Some of that, no doubt, is a reaction to a past colored entirely in gray. While fashion did exist in the Soviet Union — an early designer stitched her 1920s creations from old linen handkerchiefs and blankets — individuality was not only frowned on, but also could be positively dangerous.

"During the Cold War, women in stockings were considered enemies," said Alexander Vasiliev, a Moscow designer and author of "Beauty in Exile," a history of Russian fashion. "Some beautiful women went to gulags because they wore American fashions."

During Stalin's time, a plunging neckline was proof that a woman had fallen under Hollywood's bourgeois spell. Such strictures — and the lack of stores that sold quality clothing — gave rise to a rueful saying among Soviet women: "After I'm dead, no one will know that I had taste."

Whether today's abundance of stores has changed that is a matter of opinion.

Among Moscow's nouveau riche — what average Muscovites disdainfully call "new Russians" — women's fashion still tends toward painted-on jeans, bandanna-size skirts and flashy gold jewelry and gemstones.

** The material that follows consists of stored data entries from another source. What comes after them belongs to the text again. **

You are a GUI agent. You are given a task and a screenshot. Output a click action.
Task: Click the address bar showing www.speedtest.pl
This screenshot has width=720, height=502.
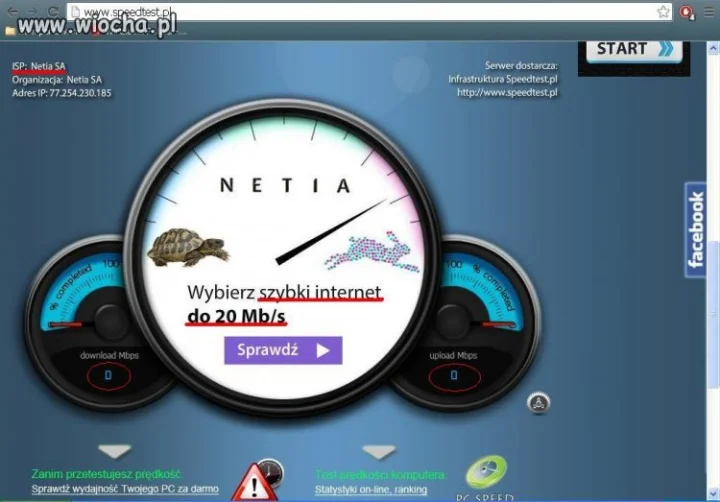tap(363, 12)
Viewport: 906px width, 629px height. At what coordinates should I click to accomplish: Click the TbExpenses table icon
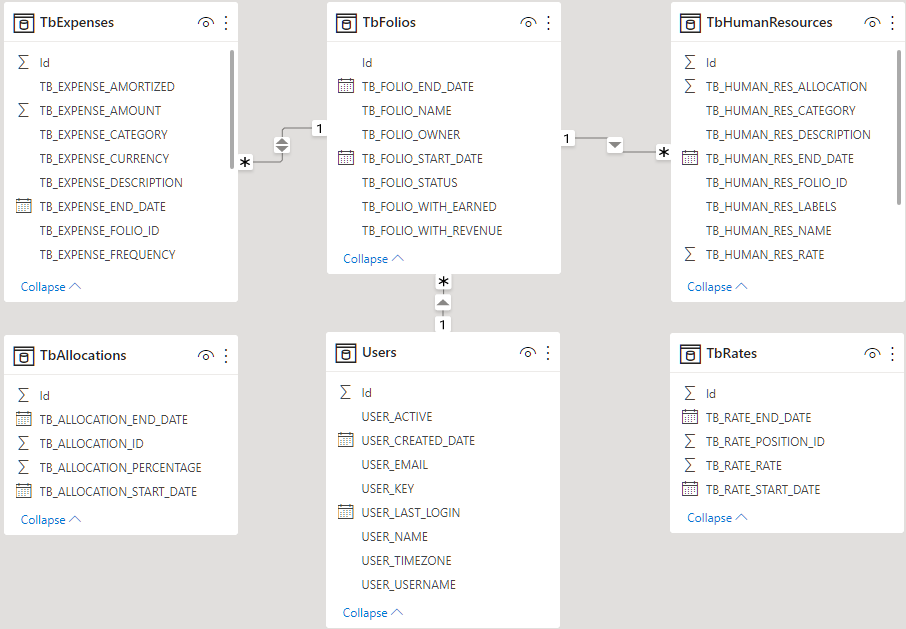click(x=25, y=22)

The stereotype, deeply rooted in fact, is that such outfits are bought by the girlfriends, mistresses and occasionally even wives of Moscow men who struck it rich in the 1990s chariot race toward capitalism. And it is true that on any given day, the scene on the country's trendiest fashion streets — Kutuzovsky Prospekt, Tverskaya Ulitsa and now Tretyakovsky Passazh, a Soviet storage yard just remade with a $50 million investment — still runs toward pencil-thin young women with braces of buzz-cut bodyguards.

But while Moscow itself seems to have thoroughly recovered from the 1998 economic crash that swept over Russia, the rich alone could not sustain such a flock of designer stores, said Mikhailovskaya.

"There aren't so many who have such money," she said. "It's a real trait of the Russian character that people live beyond their means. Any person abroad who earns $2,000 a month won't spend $1,000 on a suit. But a Russian will, because for a Russian, it's important to show his wealth."

Such "tarty" behavior is changing, insists Vasiliev. "In the '90s, I would call Russian fashion ghastly and tasteless," he said. "Now, I would call it elegant and tasteful."